La question rapportée — «son visage est-il toujours là?» — condense cette angoisse. Elle ne porte pas uniquement sur l’apparence physique de Simon, mais sur la possibilité même de reconnaître l’enfant aimé dans un corps médicalisé. Le visage devient ainsi le lieu symbolique de la vulnérabilité: il est à la fois ce qui permet l’identification, l’attachement et la relation, mais aussi ce qui risque de disparaître sous les signes de l’accident et de la mort cérébrale.

La référence aux premiers battements cardiaques entendus lors de l’échographie introduit une continuité temporelle entre l’origine de la vie et ce moment de possible disparition. Le cœur entendu avant la naissance semble répondre au cœur encore perceptible dans la chambre d’hôpital. Cette circularité temporelle renforce l’effet pathétique: la maternité se trouve ramenée à deux seuils extrêmes, celui de l’apparition de la vie et celui de sa disparition imminente.

Chez Kerangal, le pathétique ne se construit donc pas seulement dans les manifestations spectaculaires de la douleur — cris anticipés des proches, gestes désordonnés de Marianne, fuite hors de l’hôpital — mais aussi dans une forme plus retenue: celle du silence, de la contemplation et de l’attention sensorielle portée au corps vulnérable de l’enfant.

Enfin, la vulnérabilité se manifeste également à travers une scène de care, où le soin ne relève plus du geste médical, mais d’une présence affective et corporelle.
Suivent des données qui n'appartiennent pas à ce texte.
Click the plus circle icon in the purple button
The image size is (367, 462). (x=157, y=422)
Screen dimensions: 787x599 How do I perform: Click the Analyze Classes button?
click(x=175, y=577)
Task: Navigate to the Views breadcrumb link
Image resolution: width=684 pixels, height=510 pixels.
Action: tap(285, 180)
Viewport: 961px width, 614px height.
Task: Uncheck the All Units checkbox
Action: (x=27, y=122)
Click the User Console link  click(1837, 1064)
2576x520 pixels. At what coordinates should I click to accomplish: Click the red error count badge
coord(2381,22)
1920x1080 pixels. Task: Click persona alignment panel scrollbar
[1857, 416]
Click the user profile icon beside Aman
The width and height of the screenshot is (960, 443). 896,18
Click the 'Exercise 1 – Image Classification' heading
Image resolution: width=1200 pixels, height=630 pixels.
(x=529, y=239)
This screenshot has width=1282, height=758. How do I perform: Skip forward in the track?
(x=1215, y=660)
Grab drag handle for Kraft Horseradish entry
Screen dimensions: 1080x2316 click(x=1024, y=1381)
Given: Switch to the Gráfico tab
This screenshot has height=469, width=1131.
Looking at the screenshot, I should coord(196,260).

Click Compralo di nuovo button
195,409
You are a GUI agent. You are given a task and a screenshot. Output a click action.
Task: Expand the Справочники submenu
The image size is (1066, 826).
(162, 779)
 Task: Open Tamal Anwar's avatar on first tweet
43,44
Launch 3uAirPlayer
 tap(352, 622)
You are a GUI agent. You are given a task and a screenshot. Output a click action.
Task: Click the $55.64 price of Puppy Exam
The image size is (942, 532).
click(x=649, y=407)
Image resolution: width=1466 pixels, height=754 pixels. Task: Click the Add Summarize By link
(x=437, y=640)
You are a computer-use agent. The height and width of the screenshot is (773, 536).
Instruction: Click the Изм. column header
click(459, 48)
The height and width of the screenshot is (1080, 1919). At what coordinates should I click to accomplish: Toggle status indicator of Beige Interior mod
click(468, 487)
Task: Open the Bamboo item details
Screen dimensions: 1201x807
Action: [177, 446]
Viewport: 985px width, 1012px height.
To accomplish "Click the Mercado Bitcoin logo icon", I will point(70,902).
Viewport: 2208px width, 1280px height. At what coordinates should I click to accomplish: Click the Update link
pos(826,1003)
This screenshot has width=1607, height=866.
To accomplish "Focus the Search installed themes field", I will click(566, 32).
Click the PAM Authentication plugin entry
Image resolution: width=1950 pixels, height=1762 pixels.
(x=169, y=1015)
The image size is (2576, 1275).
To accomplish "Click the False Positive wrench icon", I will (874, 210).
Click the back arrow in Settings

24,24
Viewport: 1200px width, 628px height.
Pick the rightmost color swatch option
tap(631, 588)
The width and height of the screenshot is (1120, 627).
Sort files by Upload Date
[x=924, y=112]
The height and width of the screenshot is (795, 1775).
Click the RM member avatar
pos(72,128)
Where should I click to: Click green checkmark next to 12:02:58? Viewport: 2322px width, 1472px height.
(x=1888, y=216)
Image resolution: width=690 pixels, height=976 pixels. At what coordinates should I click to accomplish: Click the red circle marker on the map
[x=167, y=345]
Le père de Simon prend la main de son fils, pose son front contre le sien et lui adresse quelques paroles simples: «On est là, on est avec toi» ; «Simon, my boy» (Kerangal, 2014, p. 69).

Le pathétique naît ici de la tension entre l’impuissance du personnage et l’intensité de son attention. Face à un corps médicalement vulnérable, presque inaccessible, le père ne peut ni guérir ni sauver; il peut seulement être là. Cette présence minimale devient pourtant essentielle: elle réhumanise Simon au moment même où son corps risque d’être réduit à un cas clinique ou à un organisme disponible pour la transplantation. Le care se définit alors comme une manière de maintenir le lien, de reconnaître l’autre dans sa fragilité et de lui offrir une forme de protection symbolique.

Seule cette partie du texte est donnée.